Lonely Girl
If 2007 saw the resurgence of feminist art via the exhibition ‘WACK! Art and the Feminist Revolution’, it seems already like a moment disanalogous with our own. How is it that, 41 years after the artist-run space Womanhouse and two decades after the dawn of Riot Grrrl, that a male curator was able to publish a press release leading with this line: ‘Martos Gallery is pleased to present Lonely Girl, a group show consisting of seven female artists, all under the age the age of 30’? Is the inclusion of young female artists in contemporary art exhibitions still so rare that their gender and age should be the first, and implicitly most important, fact about a show? Or did the curator – writer and artist Asher Penn – simply throw his arms up admitting his exhibition’s implicit fetishism? Even more fraught was Martos Gallery’s full-page advert in the September issue of Artforum featuring not a photograph of an art work in the show, but the faces of all the artists involved.
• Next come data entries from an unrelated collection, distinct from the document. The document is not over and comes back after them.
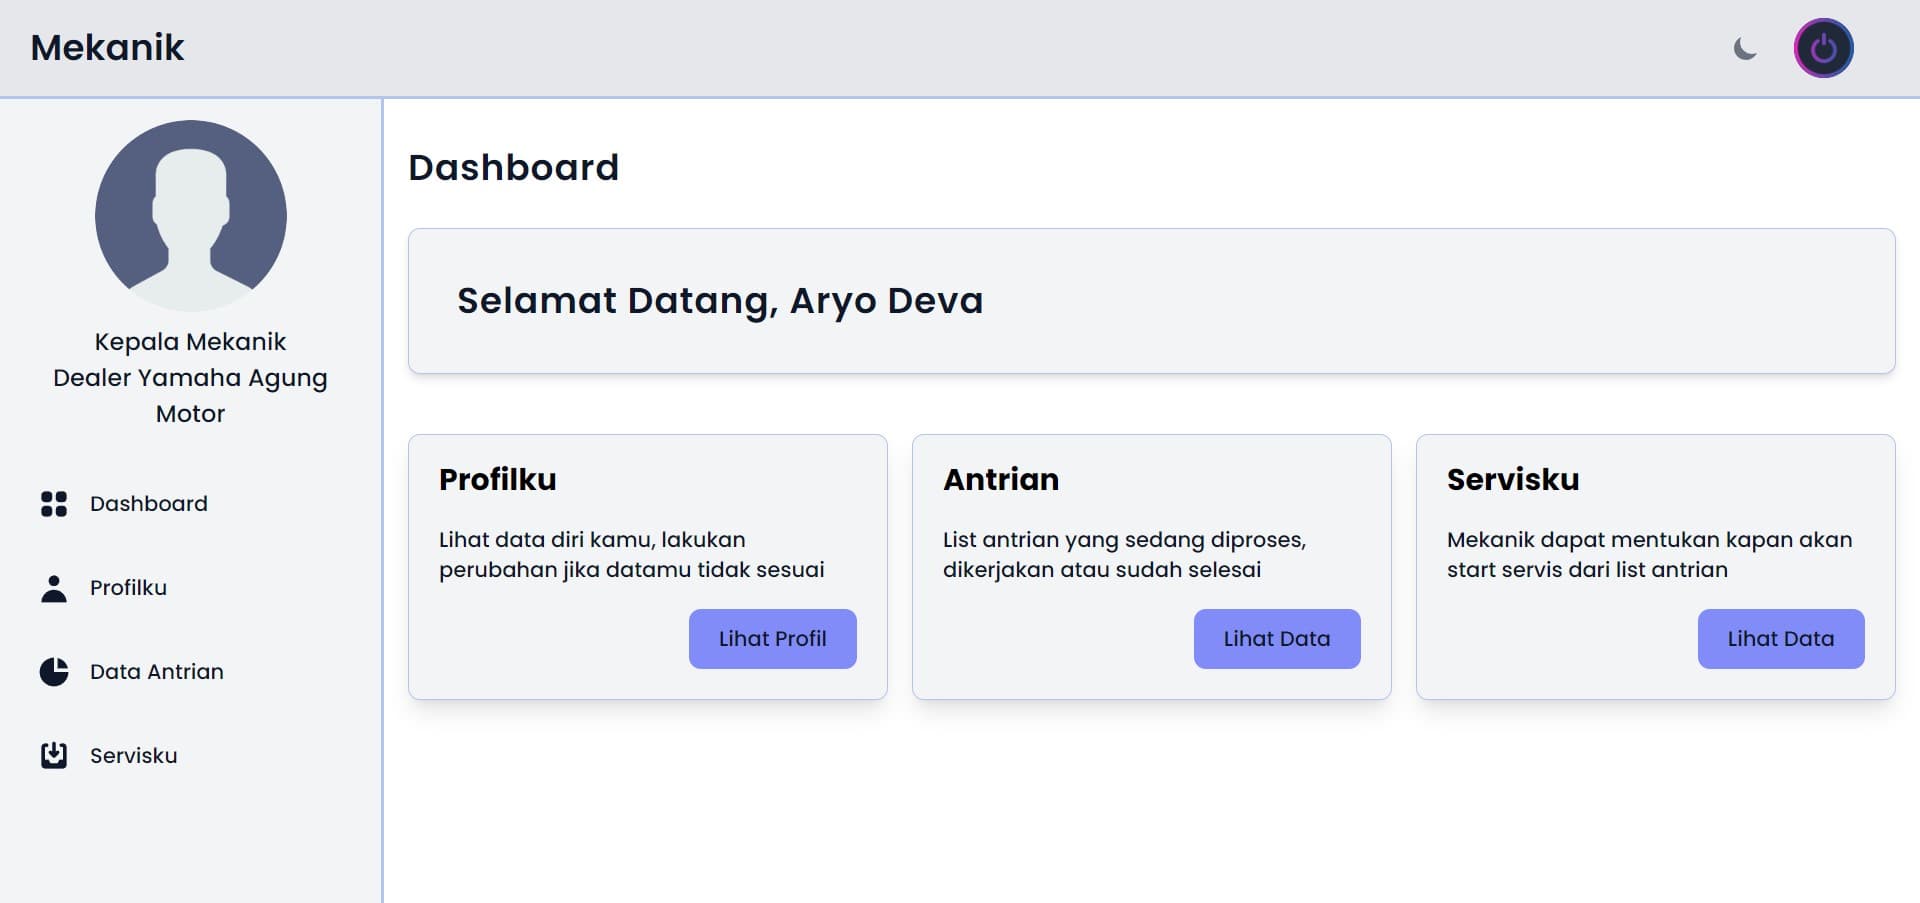Click the Kepala Mekanik role label
Screen dimensions: 1920x903
[190, 342]
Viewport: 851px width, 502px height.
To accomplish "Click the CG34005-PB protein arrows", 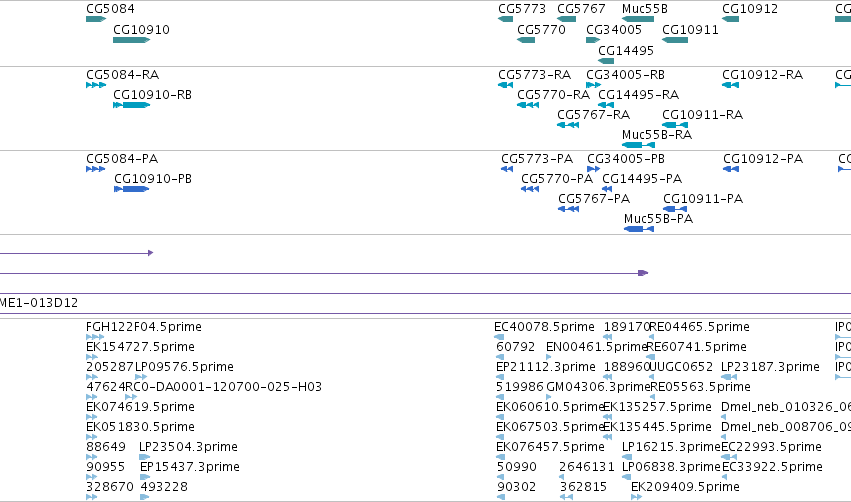I will tap(593, 169).
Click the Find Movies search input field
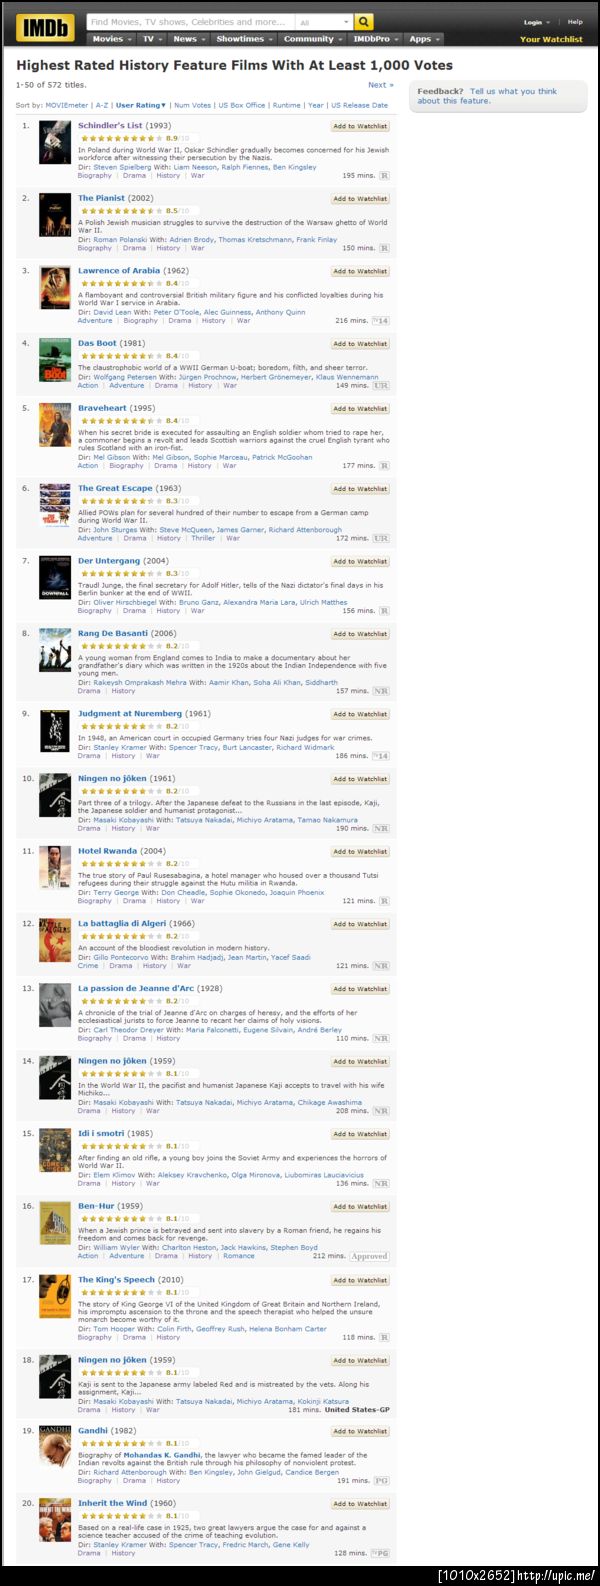 pos(190,21)
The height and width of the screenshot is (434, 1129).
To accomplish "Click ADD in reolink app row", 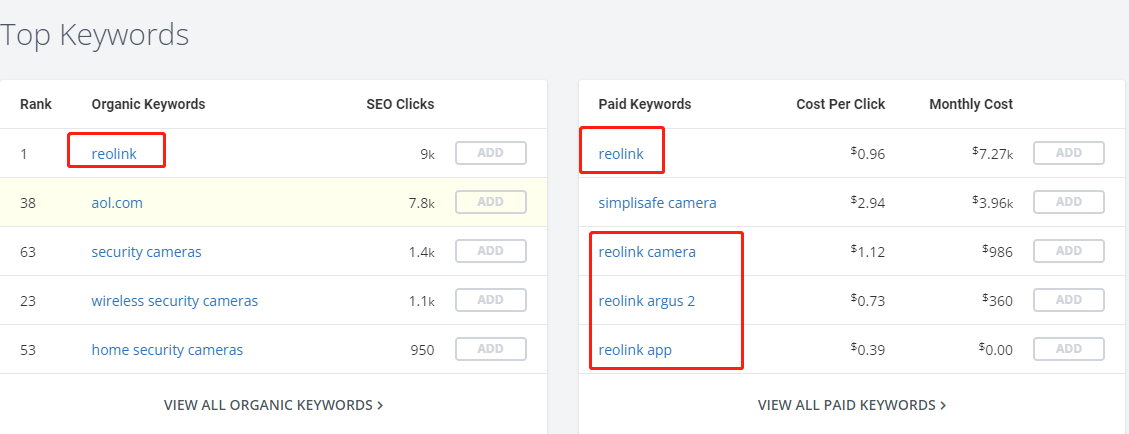I will (x=1069, y=349).
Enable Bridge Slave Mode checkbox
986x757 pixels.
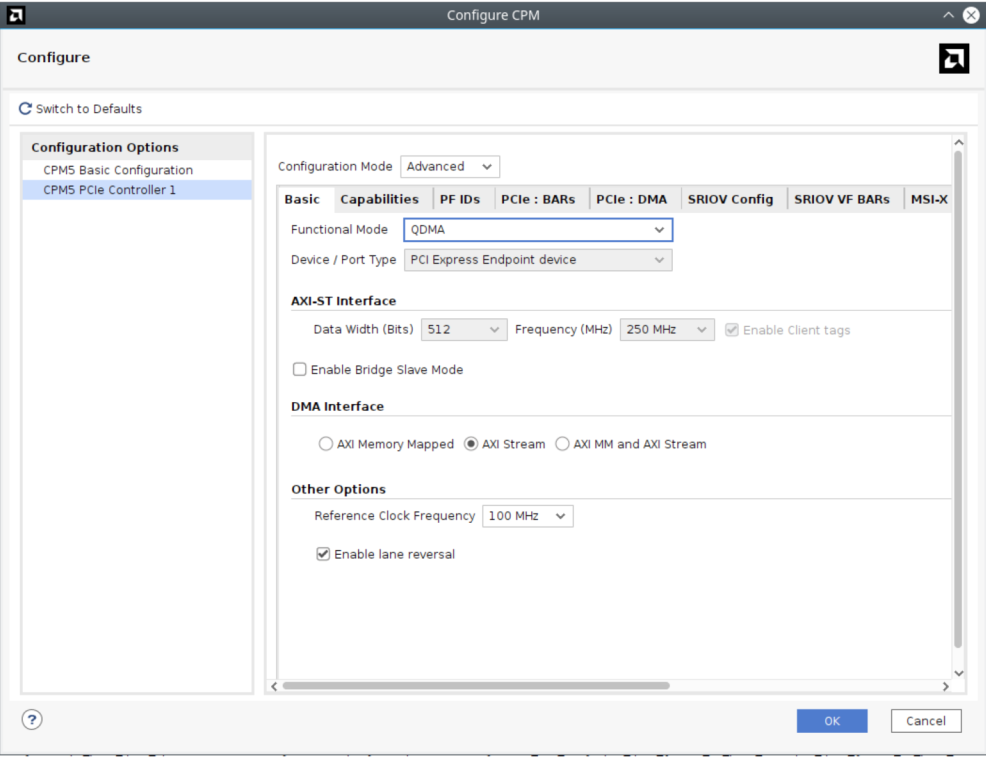[300, 370]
The show featured Al Baio, Petra Cortright, Maggie Lee, Greem Jellyfish, Bunny Rogers, Analisa Teachworth and Amalia Ulman – artists who are well-known online, often working in both Internet-based as well as physical mediums. Cortright, for one, has carved a place in new media art history for her video VVEBCAM (2007), which features the artist doing what we all did best at the height of Web 2.0: staring at ourselves on the screen, screwing around with buttons and cam effects. Penn writes, ‘Self-portraiture (aka “the selfie”) is so much a part of both [the artists’] art works as well as the documentation of their lives, that it is often difficult to distinguish which one is which.’ Right on. Penn duly points out that the performance of self online can be so produced and even parodying that it could be considered a creative practice in itself, though the art world has yet to develop the frameworks through which to understand such endeavours. And while the selfie is not a gender-specific phenomenon as the exhibition’s all-female line-up suggests (cf. the work of Brian Droitcour, Steve Roggenbuck, Michael Manning), young female self-portraiture is often platitudinized as dangerous territory in which feminine vanity will overtake a project’s conceptual merit.
So it was unfortunate that ‘Lonely Girl’ ignored such fertile ground, containing far fewer screens, selfies or web-based work than one would anticipate from an all-faces-no-art ad. As a whole, the installation bore a rag-tag quality one might expect from emerging artists unaccustomed to showing in Chelsea galleries, but the slight, low-production-value work also bears a sensibility that consciously reacts to and confronts preconceptions of femininity, often subjugating its tropes. We saw paint sloppily applied onto unprimed cotton, abounding pastel colours, sticker collections, glittery ribbon. In the front space, Greem Jellyfish arranged artefacts on and around a display case related to the made-up, hyperbolically Asian character Hannah Choi. Pinned to a curtain surrounding the display case was a printed-out screenshot noting, assumedly, Choi’s female inspirations: ‘ISADORA DUNCUN, YAYOI KUSAMA, NIKKI S LEE, ONO YOKO, CINDY SHERMAN, TRACY EMIN, MARINA ABROMOVIC’ – these purposeful misspellings suggesting an Internet-age faux-naiveté.
Videos by Maggie Lee and Analisa Teachworth provided the exhibition with much-needed complexity. Lee’s nine short-but-sweet videos installed on a sticker-covered vintage TV/VCR combo track the artist combatting the banality of the everyday by creating a game out of walking, stomping on things left on the street, liaising with a Garfield doll, or following a woman around a mosh pit (TV87, 2013). Teachworth’s video Don’t Ask, Don’t Tell (2013) finds two androgynous lovers with bags over their heads spooning, despondently reciting lines peppered with ennui. Most compelling and elegiac was a wet mop, dyed purple and donning a large bow, installed in a corner and titled Self Portrait (mourning mop) (2013) by Bunny Rogers. Amalia Ulman’s series of diminutive wire sculptures of flowers and children meet, perhaps too eagerly, implicit critiques of slightness and fragility (27 Roses, 9 Butterflies and 6 Girls, all 2013). Cortright’s only work here was Night Heat 8 (2011), a digital painting on satin, sadly omitting the webcam work for which she is best known and which the exhibition desperately needed.
While it seems implicit that one of Penn’s objectives was to circumvent the feminist dogma that an older man – who is, notably, over 30 – can’t curate a group of younger, female artists, he floundered by both failing to portray the power in online self-representation as a viable artistic practice located in the gallery and by blithely ignoring the politics of the male gaze and predation endemic to such a slippery curatorial endeavour. We need greater representation of young women in contemporary exhibitions, but not at the expense of showcasing the artist, her personality or looks over her work. This insidious debutante ball exhibition model suggests, via its all-female fetishism, that these artists should be relegated to consider female, rather than universal, issues – an indefensible position in 2013.